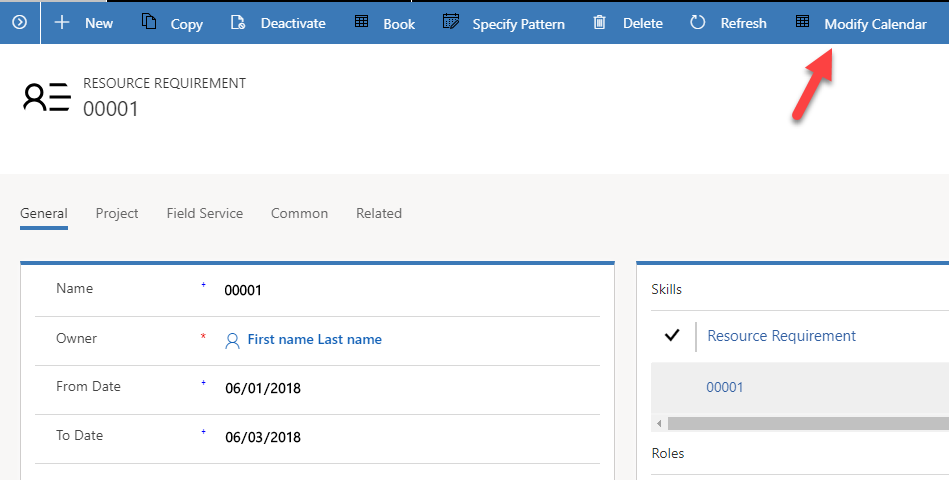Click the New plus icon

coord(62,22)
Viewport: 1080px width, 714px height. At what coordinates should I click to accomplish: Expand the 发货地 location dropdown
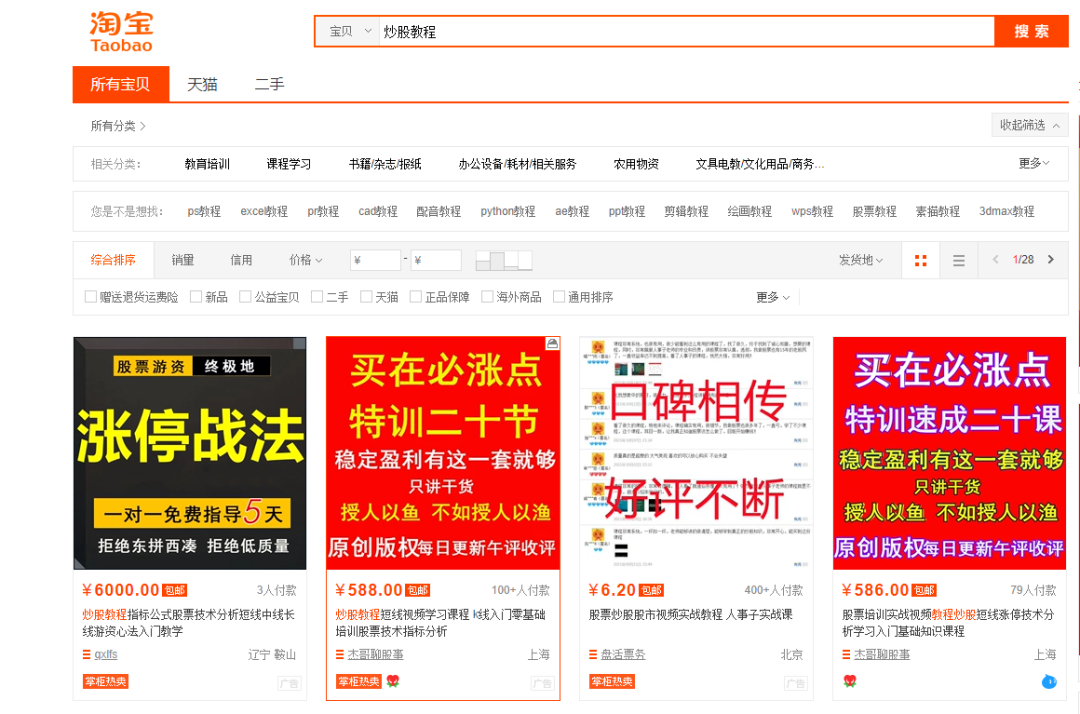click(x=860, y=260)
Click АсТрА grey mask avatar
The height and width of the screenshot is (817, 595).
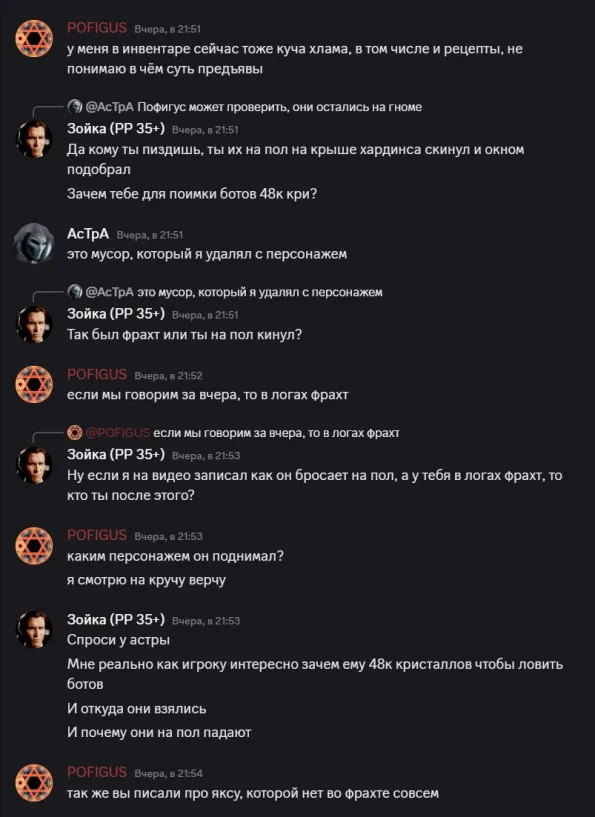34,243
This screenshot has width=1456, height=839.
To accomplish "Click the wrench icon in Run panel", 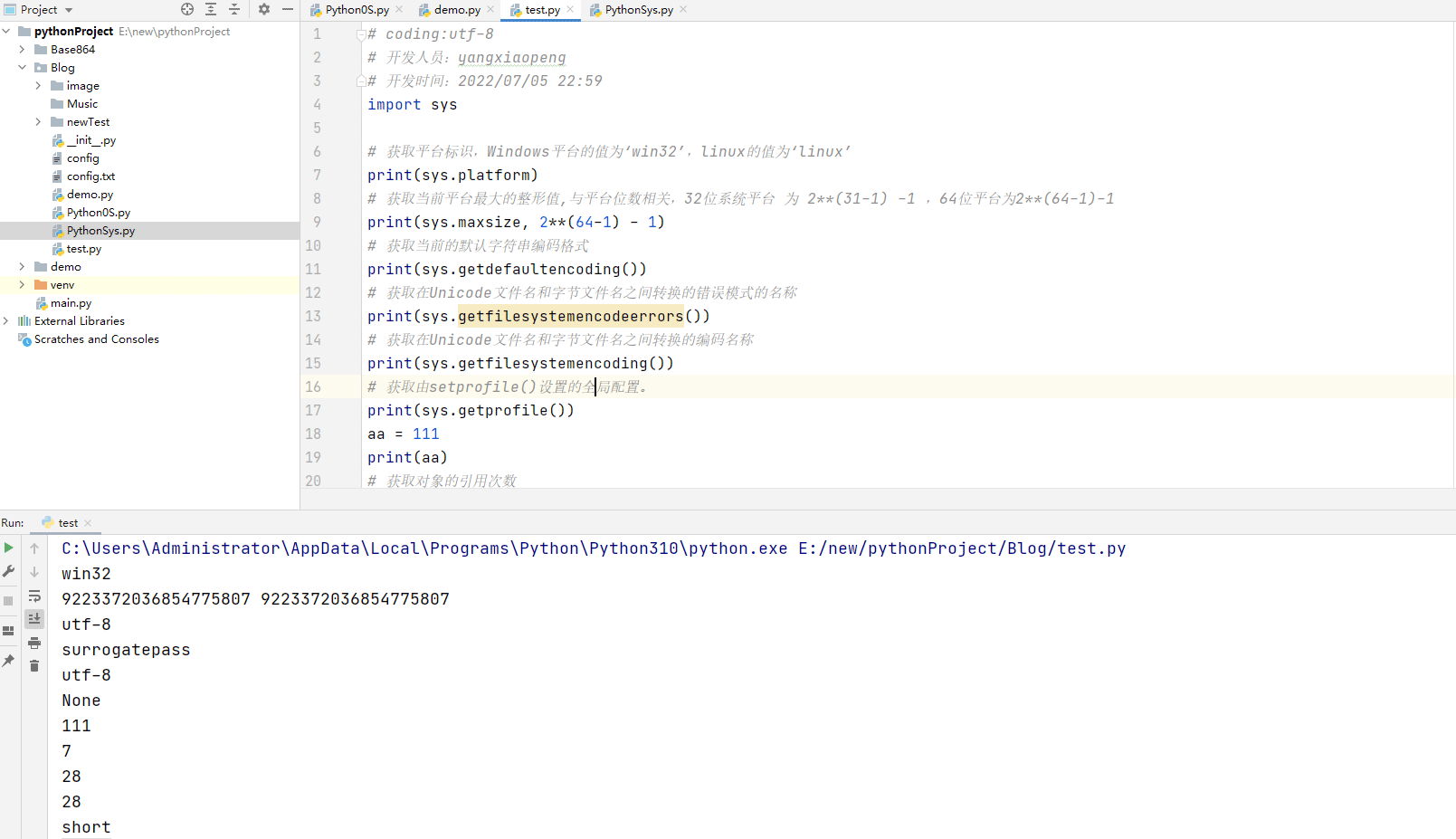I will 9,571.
# # # #
WORK ITEM ▸
Would you restate, exactly and with no pictures, the lines of the entries above from the one containing "Viewport: 1080px width, 714px" through the one containing "This screenshot has width=1456, height=839."?

EXERCISE ANSWER ▸
Viewport: 1080px width, 714px height. At what coordinates should I click to accomplish: Expand the 发货地 location dropdown
click(x=860, y=260)
Click АсТрА grey mask avatar
The height and width of the screenshot is (817, 595).
34,243
This screenshot has width=1456, height=839.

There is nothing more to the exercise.